Unidentified speaker: All right. Mike, can you elaborate a little bit more on how the investigator-initiated SONATA-CROSS can complement SONATA?

Not SOTA-CROSS can complement SONATA HCM because are the primary endpoints the same from both trials?

Mike Exton, CEO, Lexicon Pharmaceuticals: They’re not the same. In the SONATA trial, it’s KCQ, whereas in SOTA-CROSS, it’s primarily exercise capacity. Peak oxygen consumption is the primary focus, with other secondary endpoints, both morphology and exercise capability and KCQ, et cetera. Where it will complement is it will also show these morphological changes, which will be very important for showing that sotagliflozin targets the direct underlying nature of the disease. It’s not just looking at outflow obstruction, as we see in obstructive HCM, but really what’s common in non-obstructive and obstructive disease is the energetics. We believe SOTA directly targets the energetics of the cardiomyocyte.

Unidentified speaker: Perfect. Just to wrap it up, do you think that enrollment in SONATA HCM can be affected by other CMI studies ongoing?
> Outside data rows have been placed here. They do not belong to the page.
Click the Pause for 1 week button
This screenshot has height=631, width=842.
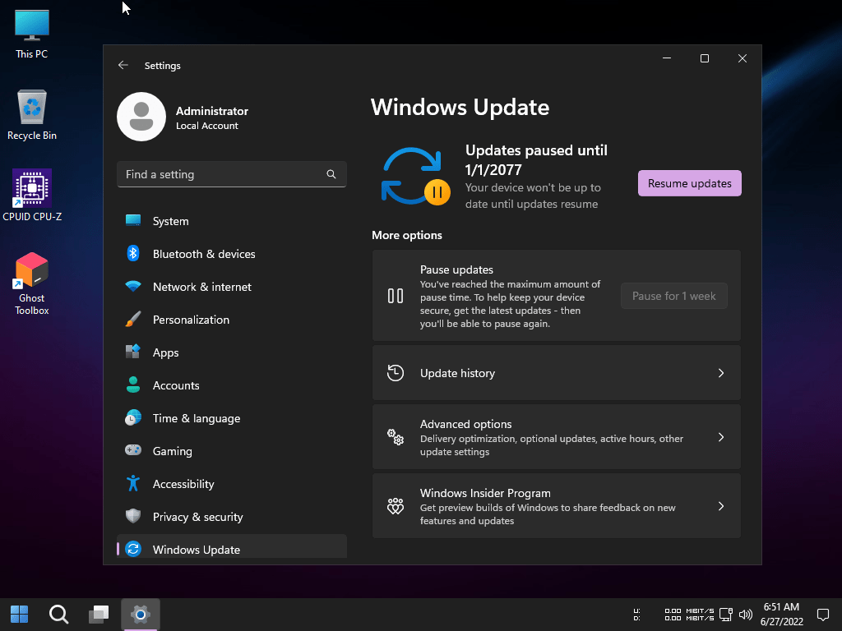tap(673, 296)
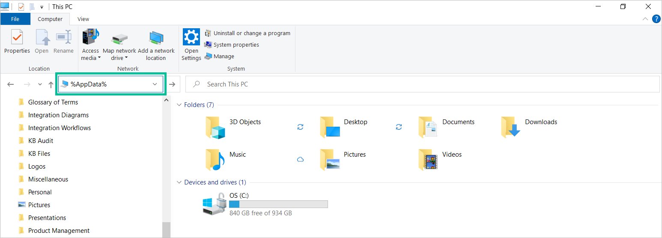Click the Manage option in ribbon

click(x=224, y=57)
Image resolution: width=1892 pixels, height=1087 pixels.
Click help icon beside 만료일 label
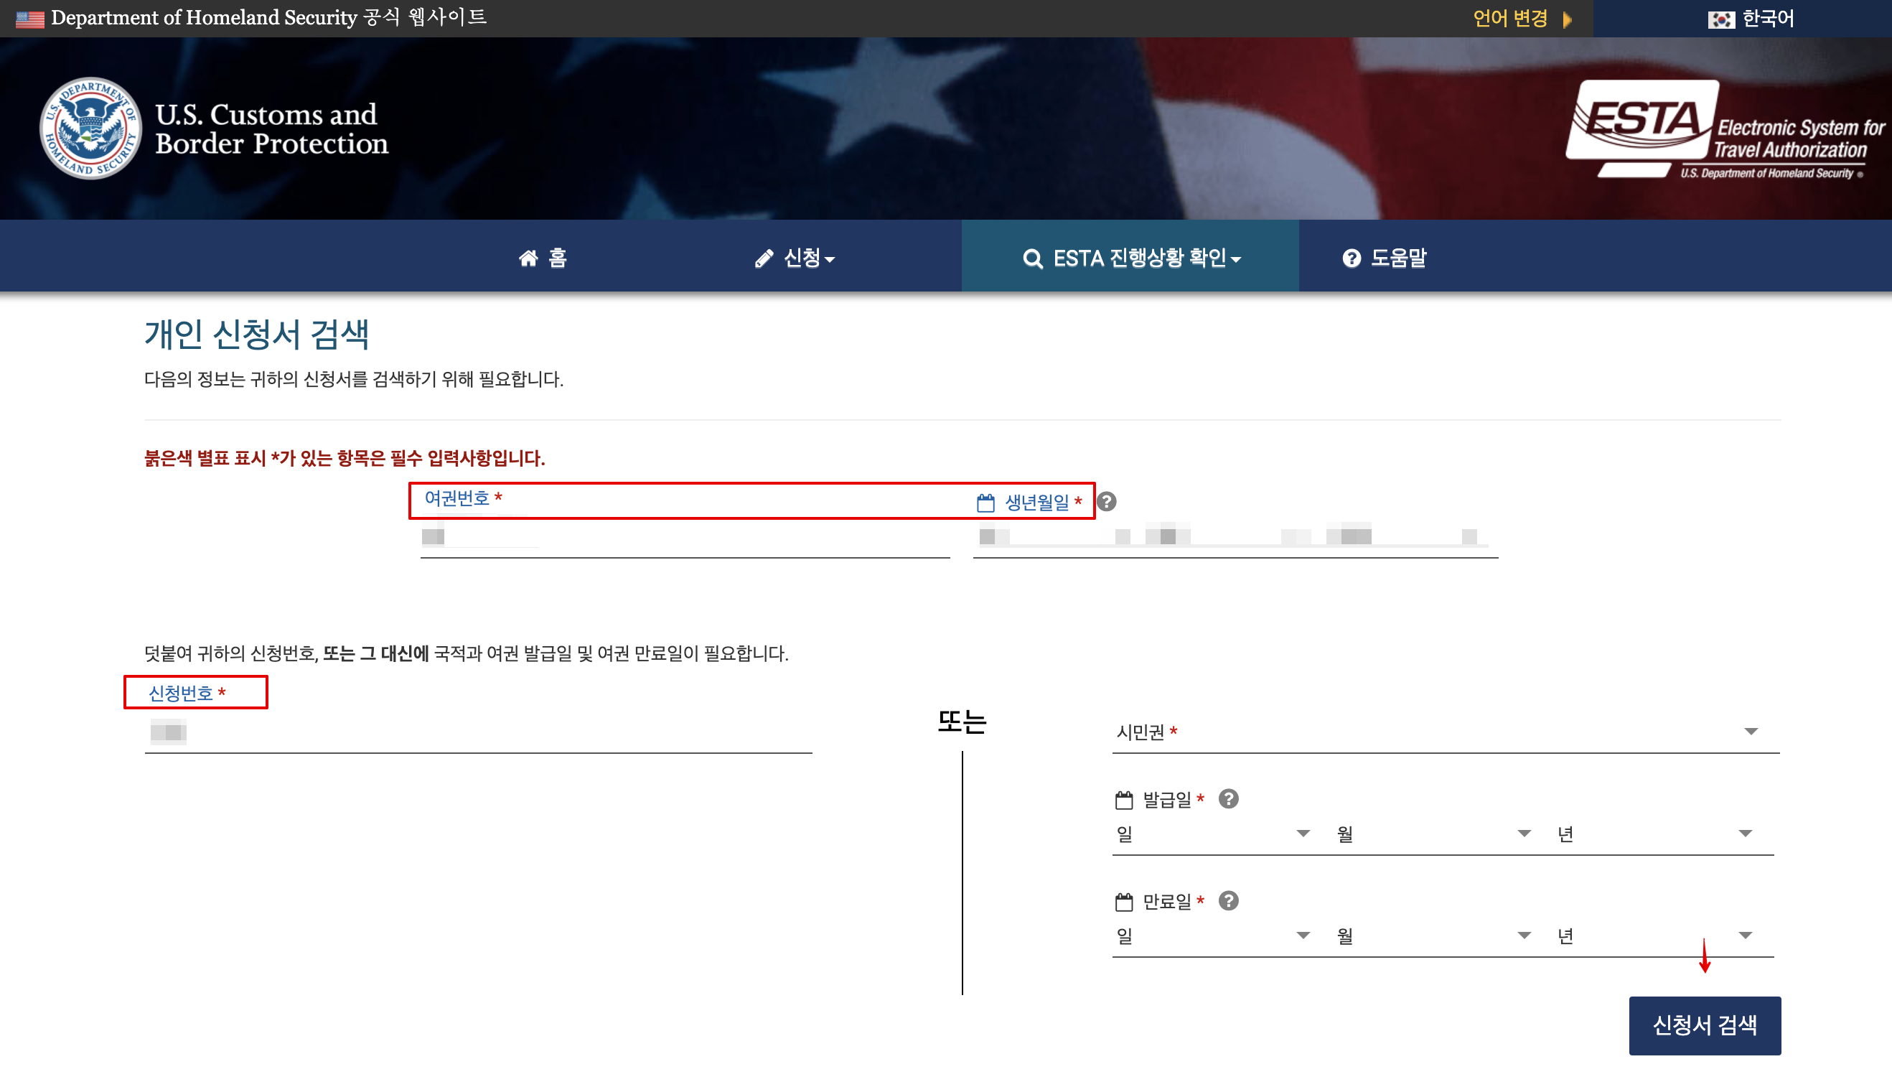(1228, 901)
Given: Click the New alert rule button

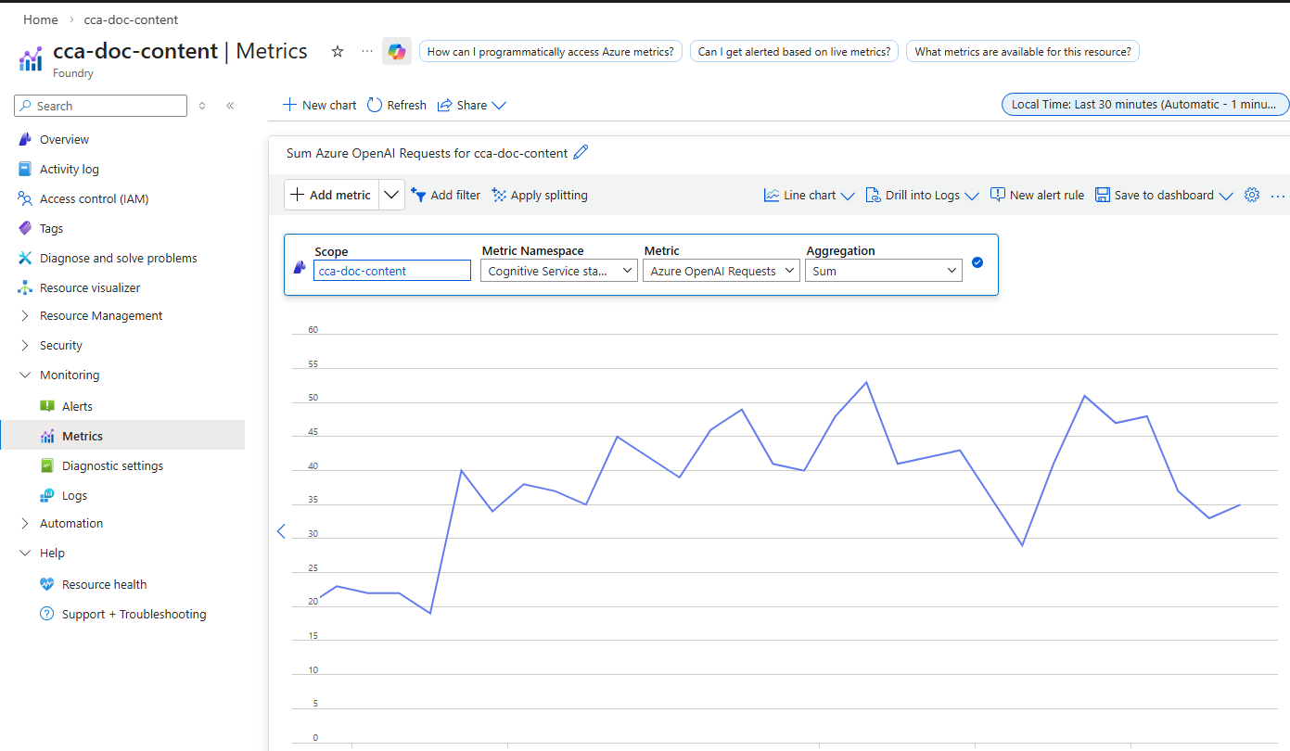Looking at the screenshot, I should click(x=1037, y=195).
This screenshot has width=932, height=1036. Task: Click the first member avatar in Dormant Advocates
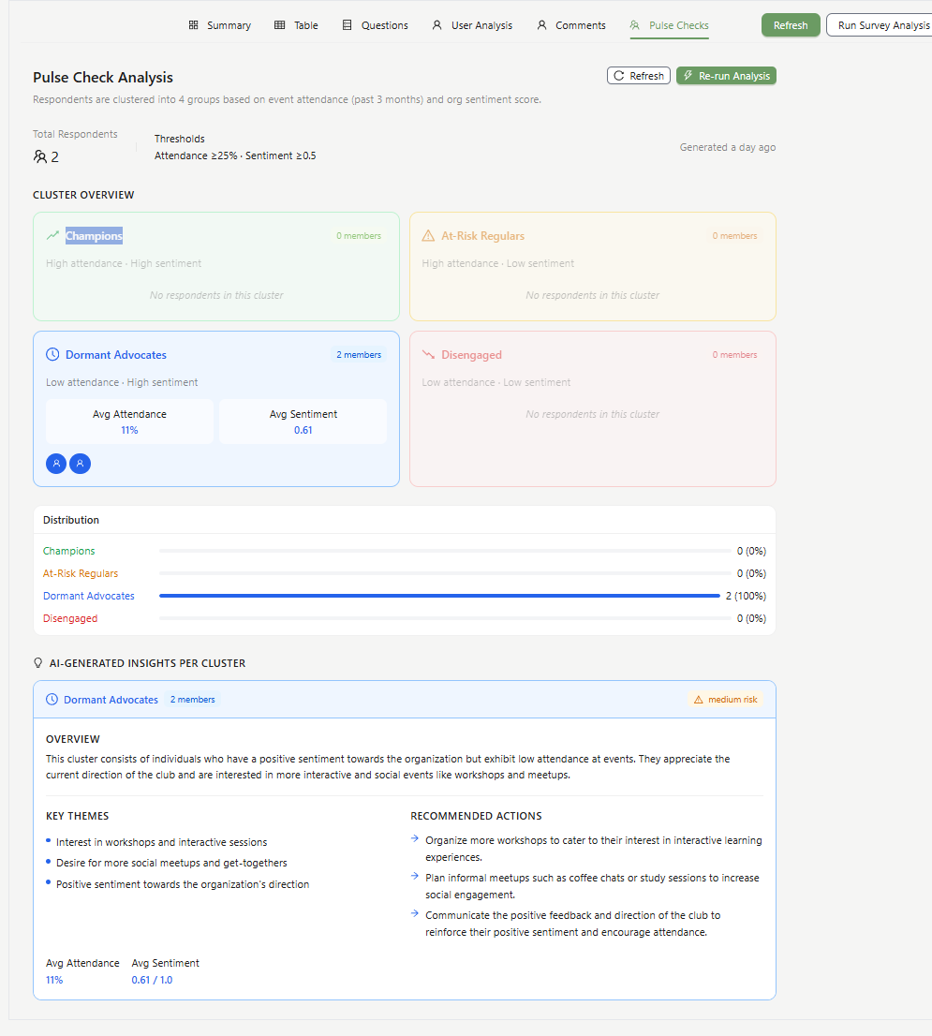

Mike Exton, CEO, Lexicon Pharmaceuticals: The other point at ESC was Odyssey was closed out and Maple, the two big trials that were running concurrently with SONATA. Both of those are now concluded. We’re seeing that in the enrollment right now, particularly with the Europeans coming back from their summer vacation. We’re seeing strong enrollment come from Europe now that we’ve got all sites open and rolling. We think that will help certainly beneficially drive enrollment towards the conclusion of SONATA.

Unidentified speaker: Perfect. Feel free to reach out to management during the conference if you have additional questions. Thanks again to Lexicon Pharmaceuticals from H.C. Wainwright.

Mike Exton, CEO, Lexicon Pharmaceuticals: Wow, thanks so much.

Unidentified speaker: Thank you, Lander.